SOURCE PASSAGE -
┌────────

Baby boomers have driven the current growth of the population 65 and older to an unprecedented time in U.S. history. This generation has brought both challenges and opportunities to the economy, infrastructure and institutions.
According to this year’s figures released by the Alzheimer’s Association, one person in 10 over the age of 65 will develop Alzheimer’s disease, and by 2050, the number of people age 65 and older with Alzheimer’s dementia is projected to reach 13.8 million.
In this aging society and with the rising prevalence of Alzheimer’s, the clients of financial advisers and CPAs are living longer, which can present some challenges, such as the client having cognitive impairment issues that can interfere with the relationship.
The financial adviser or CPA may first notice some diminished capacity in the early stages of the disease as the client may show some personality changes along with memory loss. The client may have difficulty remembering recent events but can recall things that took place years ago.
Communication challenges become evident and in addition to a lack of understanding, the client may show a great deal of confusion, especially in the management of his or her finances. That's usually when problems can begin to develop in the professional relationship.
However difficult or unpleasant, the adviser must have an honest discussion with the client, who may resent any implications of his or her condition. As a consequence, the adviser may lose the client's business, yet the problems cannot be ignored.

└────────

DATA SUPPLIED -
┌────────

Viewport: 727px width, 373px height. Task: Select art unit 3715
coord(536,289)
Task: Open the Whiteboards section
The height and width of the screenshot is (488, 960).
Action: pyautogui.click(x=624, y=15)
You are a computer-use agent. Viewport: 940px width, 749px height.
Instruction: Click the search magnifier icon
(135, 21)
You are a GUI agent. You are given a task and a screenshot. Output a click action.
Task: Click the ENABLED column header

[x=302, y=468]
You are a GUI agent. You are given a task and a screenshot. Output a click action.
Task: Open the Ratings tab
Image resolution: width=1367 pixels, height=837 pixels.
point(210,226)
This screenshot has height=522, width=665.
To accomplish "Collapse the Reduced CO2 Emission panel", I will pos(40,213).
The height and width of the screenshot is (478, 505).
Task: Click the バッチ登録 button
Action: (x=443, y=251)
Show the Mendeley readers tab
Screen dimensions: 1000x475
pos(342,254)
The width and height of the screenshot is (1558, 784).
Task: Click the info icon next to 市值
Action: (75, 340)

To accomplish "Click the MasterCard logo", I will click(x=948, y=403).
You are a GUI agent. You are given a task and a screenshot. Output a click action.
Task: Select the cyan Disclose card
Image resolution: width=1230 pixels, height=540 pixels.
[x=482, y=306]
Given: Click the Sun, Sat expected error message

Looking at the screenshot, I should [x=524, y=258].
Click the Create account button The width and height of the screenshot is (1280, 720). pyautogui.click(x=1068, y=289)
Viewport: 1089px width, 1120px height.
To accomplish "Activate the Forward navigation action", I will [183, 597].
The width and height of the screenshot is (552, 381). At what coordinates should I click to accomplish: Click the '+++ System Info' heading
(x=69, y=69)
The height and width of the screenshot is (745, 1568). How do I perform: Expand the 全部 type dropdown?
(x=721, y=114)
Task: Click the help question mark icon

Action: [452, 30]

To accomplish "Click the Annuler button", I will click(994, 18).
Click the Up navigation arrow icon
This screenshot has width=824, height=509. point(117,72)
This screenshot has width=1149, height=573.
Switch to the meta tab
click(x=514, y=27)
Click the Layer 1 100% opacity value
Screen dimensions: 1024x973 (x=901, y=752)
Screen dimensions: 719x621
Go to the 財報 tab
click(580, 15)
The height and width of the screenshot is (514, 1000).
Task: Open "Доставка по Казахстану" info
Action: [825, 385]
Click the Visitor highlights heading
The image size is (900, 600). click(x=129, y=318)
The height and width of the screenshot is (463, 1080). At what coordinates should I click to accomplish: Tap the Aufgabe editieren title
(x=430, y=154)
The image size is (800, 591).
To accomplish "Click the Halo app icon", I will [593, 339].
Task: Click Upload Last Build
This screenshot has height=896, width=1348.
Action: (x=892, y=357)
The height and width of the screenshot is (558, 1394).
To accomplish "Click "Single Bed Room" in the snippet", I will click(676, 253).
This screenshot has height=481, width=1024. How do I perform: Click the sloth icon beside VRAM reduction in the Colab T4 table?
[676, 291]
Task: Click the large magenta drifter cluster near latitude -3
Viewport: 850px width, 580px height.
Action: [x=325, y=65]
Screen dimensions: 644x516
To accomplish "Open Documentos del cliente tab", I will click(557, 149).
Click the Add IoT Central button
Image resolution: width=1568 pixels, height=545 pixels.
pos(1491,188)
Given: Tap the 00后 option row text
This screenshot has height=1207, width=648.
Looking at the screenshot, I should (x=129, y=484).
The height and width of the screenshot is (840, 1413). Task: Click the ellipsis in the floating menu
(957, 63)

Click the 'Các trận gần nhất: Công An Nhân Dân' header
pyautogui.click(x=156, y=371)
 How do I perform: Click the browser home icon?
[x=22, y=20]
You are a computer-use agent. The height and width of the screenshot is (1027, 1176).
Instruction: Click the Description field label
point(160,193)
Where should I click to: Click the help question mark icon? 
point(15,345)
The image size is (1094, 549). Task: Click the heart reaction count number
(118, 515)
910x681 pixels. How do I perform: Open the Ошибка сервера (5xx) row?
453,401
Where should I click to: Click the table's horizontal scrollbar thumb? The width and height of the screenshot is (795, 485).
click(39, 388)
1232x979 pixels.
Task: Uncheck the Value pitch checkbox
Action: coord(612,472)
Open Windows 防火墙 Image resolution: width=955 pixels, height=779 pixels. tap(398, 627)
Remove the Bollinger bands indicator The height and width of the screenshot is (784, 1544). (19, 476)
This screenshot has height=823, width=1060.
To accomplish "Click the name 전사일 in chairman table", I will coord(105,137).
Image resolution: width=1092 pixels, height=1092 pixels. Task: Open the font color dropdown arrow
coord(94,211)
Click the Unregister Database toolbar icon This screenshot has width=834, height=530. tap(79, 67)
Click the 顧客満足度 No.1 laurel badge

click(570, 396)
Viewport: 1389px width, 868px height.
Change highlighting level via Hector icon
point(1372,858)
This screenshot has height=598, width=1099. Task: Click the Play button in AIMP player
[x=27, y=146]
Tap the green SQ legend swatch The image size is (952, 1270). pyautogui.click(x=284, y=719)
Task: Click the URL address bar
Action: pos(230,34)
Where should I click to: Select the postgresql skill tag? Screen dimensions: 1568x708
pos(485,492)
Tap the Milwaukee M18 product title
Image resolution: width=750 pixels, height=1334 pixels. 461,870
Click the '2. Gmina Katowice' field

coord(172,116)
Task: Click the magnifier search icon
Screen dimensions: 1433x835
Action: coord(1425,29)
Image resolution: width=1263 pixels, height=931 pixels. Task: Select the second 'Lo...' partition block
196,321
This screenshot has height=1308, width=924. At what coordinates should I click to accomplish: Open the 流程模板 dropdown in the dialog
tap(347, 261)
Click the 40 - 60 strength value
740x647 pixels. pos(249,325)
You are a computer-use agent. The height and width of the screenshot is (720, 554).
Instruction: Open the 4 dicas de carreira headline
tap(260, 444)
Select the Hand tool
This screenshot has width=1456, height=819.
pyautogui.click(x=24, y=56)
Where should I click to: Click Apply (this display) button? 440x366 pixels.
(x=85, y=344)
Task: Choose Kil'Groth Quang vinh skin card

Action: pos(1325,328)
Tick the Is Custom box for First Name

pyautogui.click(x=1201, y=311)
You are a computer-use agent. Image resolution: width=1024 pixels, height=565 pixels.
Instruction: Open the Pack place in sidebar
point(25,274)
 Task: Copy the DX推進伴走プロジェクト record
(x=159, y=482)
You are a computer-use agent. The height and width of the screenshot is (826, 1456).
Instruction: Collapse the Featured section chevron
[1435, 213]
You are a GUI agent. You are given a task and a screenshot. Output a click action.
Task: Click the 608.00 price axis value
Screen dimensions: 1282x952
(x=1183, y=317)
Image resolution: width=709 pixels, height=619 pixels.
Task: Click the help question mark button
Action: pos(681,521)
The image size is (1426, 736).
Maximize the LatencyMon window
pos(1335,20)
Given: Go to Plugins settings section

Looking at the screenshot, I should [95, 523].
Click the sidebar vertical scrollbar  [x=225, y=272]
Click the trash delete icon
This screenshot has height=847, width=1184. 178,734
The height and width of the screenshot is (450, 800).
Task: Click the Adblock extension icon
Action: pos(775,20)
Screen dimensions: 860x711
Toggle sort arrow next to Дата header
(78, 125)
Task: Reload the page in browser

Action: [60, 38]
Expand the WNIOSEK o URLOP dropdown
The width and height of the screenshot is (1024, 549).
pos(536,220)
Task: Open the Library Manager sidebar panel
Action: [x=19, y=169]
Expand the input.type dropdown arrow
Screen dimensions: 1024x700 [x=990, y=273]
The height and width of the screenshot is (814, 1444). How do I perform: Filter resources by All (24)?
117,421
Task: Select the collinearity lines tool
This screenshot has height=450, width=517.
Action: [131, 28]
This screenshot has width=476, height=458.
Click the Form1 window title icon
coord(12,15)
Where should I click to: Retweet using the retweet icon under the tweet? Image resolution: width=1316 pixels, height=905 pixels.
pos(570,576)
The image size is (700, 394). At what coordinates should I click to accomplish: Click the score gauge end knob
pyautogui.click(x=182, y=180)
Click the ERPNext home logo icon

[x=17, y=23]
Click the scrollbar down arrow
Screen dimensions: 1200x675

└────────

EXERCISE REQUIREMENTS -
A: Translate this sentence from the passage on aging clients into Spanish: "The client may have difficulty remembering recent events but can recall things that took place years ago."
B: According to the passage on aging clients, how many people age 65 and older are projected to have Alzheimer's dementia by 2050?
C: Return the part of the passage on aging clients between "Baby boomers have" and "with the relationship.", inclusive, copied word for word.

SOLUTIONS BELOW -
A: Es posible que el cliente tenga dificultades para recordar acontecimientos recientes, pero puede recordar cosas que ocurrieron hace años.

B: 13.8 million

C:
Baby boomers have driven the current growth of the population 65 and older to an unprecedented time in U.S. history. This generation has brought both challenges and opportunities to the economy, infrastructure and institutions.
According to this year’s figures released by the Alzheimer’s Association, one person in 10 over the age of 65 will develop Alzheimer’s disease, and by 2050, the number of people age 65 and older with Alzheimer’s dementia is projected to reach 13.8 million.
In this aging society and with the rising prevalence of Alzheimer’s, the clients of financial advisers and CPAs are living longer, which can present some challenges, such as the client having cognitive impairment issues that can interfere with the relationship.